Text excerpt:
"""
Similarly, there’s a troubling part to the preamble to her now famous “nobody got rich on their own” clip. She’s evidently been asked about the budget deficits, and she lists three major causes, tax cuts for the rich, failure to raise taxes to pay for the two Iraq wars, and a Medicare drug plan that was a huge gimmie for Big Pharma. That’s actually not true. Far and away the biggest driver the growth of our Federal debt, bringing it from roughly 23% of GDP to 75% of GDP, was the global financial crisis. The US suffered both a plunge in tax receipts and an increase in spending due primarily to automatic stablizers like food stamps, where spending goes up in bad times (the stimulus package contributed only at the margin).
But there is more worrisome subtext to her brief discussion here. She talks about putting the Iraq wars on a credit card and leaving future generations to pay for them. She seems to have fallen for the balance budget meme, when the proper role of government fiscal policy is to accommodate the actions of the private sector, meaning households and business. Households want to save for retirement and emergencies, and the tacit assumption is business invests household savings. But as we’ve discussed in earlier posts, businesses have ceased being proper capitalists and have also been net savers, even during the last expansion, since 2003. Unless a country is running a trade surplus, and the US is not in that category, the government needs to accommodate the desire of the private sector to save by deficit spending. Otherwise wages fall and the economy contracts, and that makes the debt to GDP ratio worse.
Now it is difficult to be certain based on these brief comments, but Warren seemed to regard the debt problem as serious, meaning she’d support Obama’s deficit hawkery, which is not a sound approach right now. Moreover, her “don’t do things like that again” is unrealistic. She’d clearly favor reversing tax breaks for the rich, which would be a good start, but even if you buy here analysis, that’s not a sufficient solution. Her stance on Iran makes it hard to back shrinking the military. And our earlier post tonight citing the work of Tom Ferguson tells us that Congresscritters fall in line with what the leadership wants, and the leadership is bought and paid for by special interest groups. The health care lobby outspends the banks. If she thinks she can dent the influence of Big Pharma on legislation, she is smoking something very strong.
"""
Provided material:
"""
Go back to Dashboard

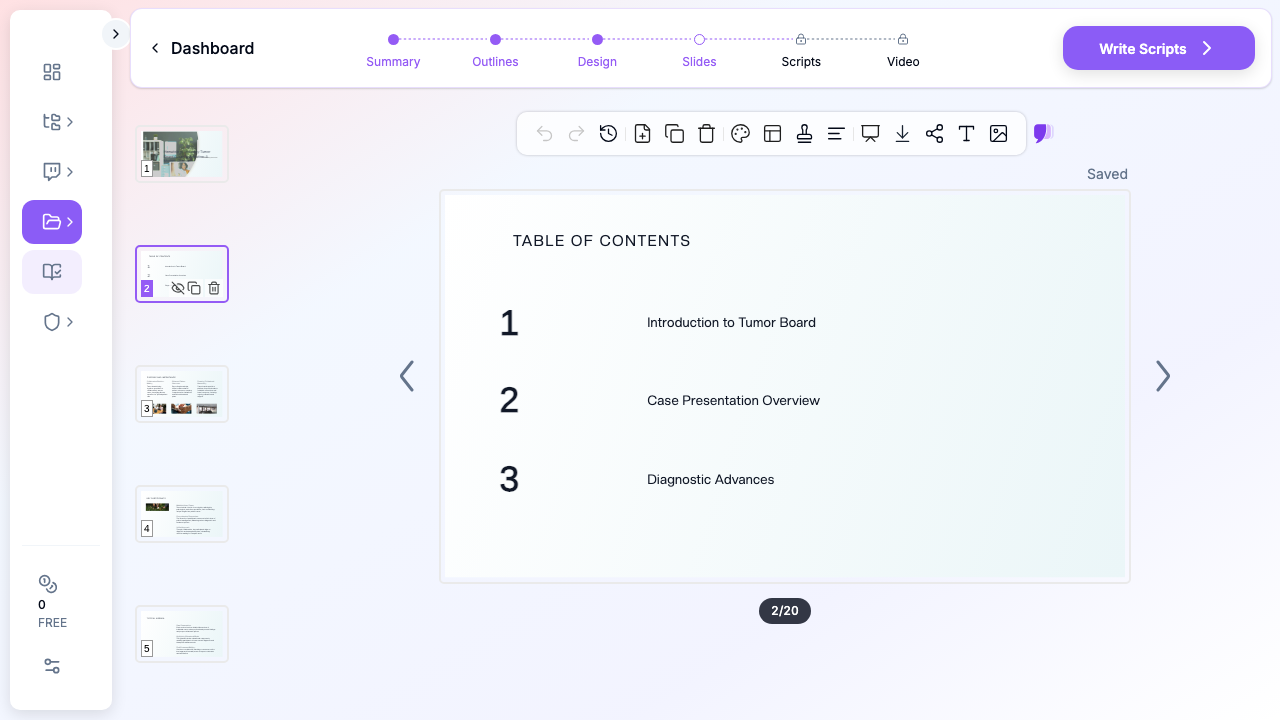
"""
Set of tasks:
A – Using the excerpt on Warren's deficit remarks, explain in one to three sentences why it says the government needs to run deficits when the US has no trade surplus.
B – According to the excerpt on Warren's deficit remarks, what was by far the biggest driver of the growth in federal debt?
C – From the excerpt on Warren's deficit remarks, print the stretch from "Now it is difficult" through "something very strong.".
You won't need the lines above for anything here.

Exercise solutions:
A – Households want to save, and businesses have also become net savers, so the government has to deficit spend to accommodate the private sector's desire to save. Otherwise wages fall and the economy contracts, which makes the debt-to-GDP ratio worse.

B – The global financial crisis.

C –
Now it is difficult to be certain based on these brief comments, but Warren seemed to regard the debt problem as serious, meaning she’d support Obama’s deficit hawkery, which is not a sound approach right now. Moreover, her “don’t do things like that again” is unrealistic. She’d clearly favor reversing tax breaks for the rich, which would be a good start, but even if you buy here analysis, that’s not a sufficient solution. Her stance on Iran makes it hard to back shrinking the military. And our earlier post tonight citing the work of Tom Ferguson tells us that Congresscritters fall in line with what the leadership wants, and the leadership is bought and paid for by special interest groups. The health care lobby outspends the banks. If she thinks she can dent the influence of Big Pharma on legislation, she is smoking something very strong.